**Prompt:**
Repeat exactly the lines of the entries below from the one with "Organic Consumer's Association (464, 1069)" through the one with "GE Food (471, 973)", both ends included, and nothing else.

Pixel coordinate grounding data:
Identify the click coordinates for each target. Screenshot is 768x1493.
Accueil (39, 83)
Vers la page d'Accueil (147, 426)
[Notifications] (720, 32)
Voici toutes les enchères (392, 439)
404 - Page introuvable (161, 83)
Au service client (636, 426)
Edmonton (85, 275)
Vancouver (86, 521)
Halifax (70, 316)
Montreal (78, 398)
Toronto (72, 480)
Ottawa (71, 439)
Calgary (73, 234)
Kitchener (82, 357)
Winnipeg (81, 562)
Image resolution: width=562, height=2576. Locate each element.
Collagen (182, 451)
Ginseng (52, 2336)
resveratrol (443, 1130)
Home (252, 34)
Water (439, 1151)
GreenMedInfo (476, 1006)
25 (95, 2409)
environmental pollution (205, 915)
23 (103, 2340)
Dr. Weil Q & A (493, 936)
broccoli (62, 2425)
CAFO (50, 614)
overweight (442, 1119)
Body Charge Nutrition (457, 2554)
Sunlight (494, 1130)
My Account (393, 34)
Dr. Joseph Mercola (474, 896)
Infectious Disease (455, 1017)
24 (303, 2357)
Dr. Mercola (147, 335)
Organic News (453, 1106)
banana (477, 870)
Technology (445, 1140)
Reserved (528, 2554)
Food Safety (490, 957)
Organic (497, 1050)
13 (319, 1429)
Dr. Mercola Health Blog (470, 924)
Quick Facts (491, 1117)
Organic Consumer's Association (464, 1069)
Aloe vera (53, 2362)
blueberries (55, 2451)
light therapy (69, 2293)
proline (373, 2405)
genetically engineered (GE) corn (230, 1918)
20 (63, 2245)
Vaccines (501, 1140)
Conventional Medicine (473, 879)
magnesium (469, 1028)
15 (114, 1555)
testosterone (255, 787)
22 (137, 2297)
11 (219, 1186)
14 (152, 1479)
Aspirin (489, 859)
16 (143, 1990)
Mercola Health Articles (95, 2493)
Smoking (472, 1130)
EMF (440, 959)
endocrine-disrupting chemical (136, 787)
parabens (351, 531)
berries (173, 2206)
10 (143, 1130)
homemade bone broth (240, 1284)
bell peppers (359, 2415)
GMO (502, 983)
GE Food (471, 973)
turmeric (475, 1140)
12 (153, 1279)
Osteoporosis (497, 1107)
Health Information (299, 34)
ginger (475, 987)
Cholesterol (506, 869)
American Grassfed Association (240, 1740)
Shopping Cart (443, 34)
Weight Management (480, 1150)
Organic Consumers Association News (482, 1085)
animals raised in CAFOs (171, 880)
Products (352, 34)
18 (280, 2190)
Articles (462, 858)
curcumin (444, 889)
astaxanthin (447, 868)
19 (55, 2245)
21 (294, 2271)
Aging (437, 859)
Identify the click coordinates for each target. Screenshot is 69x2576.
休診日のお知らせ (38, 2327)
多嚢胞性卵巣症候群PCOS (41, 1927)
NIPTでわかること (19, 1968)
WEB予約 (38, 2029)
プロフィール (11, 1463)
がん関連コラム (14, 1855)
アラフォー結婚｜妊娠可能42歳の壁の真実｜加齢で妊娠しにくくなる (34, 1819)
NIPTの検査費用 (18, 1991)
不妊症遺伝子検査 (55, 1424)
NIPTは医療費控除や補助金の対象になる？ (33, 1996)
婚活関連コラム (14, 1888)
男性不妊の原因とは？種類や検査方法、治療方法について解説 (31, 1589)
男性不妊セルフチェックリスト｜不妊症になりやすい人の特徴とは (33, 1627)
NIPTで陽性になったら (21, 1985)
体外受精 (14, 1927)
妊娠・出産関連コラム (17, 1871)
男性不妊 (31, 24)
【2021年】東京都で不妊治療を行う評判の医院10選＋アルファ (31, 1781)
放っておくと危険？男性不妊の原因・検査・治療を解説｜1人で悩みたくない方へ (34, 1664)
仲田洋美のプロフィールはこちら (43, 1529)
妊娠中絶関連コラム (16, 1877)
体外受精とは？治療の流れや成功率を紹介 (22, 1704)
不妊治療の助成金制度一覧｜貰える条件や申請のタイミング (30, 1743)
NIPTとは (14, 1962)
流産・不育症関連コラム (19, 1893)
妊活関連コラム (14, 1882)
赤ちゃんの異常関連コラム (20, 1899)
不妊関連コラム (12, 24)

**Task result:**
Organic Consumer's Association (464, 1069)
Aloe vera (53, 2362)
blueberries (55, 2451)
light therapy (69, 2293)
proline (373, 2405)
genetically engineered (GE) corn (230, 1918)
20 (63, 2245)
Vaccines (501, 1140)
Conventional Medicine (473, 879)
magnesium (469, 1028)
15 (114, 1555)
testosterone (255, 787)
22 (137, 2297)
11 (219, 1186)
14 (152, 1479)
Aspirin (489, 859)
16 (143, 1990)
Mercola Health Articles (95, 2493)
Smoking (472, 1130)
EMF (440, 959)
endocrine-disrupting chemical (136, 787)
parabens (351, 531)
berries (173, 2206)
10 (143, 1130)
homemade bone broth (240, 1284)
bell peppers (359, 2415)
GMO (502, 983)
GE Food (471, 973)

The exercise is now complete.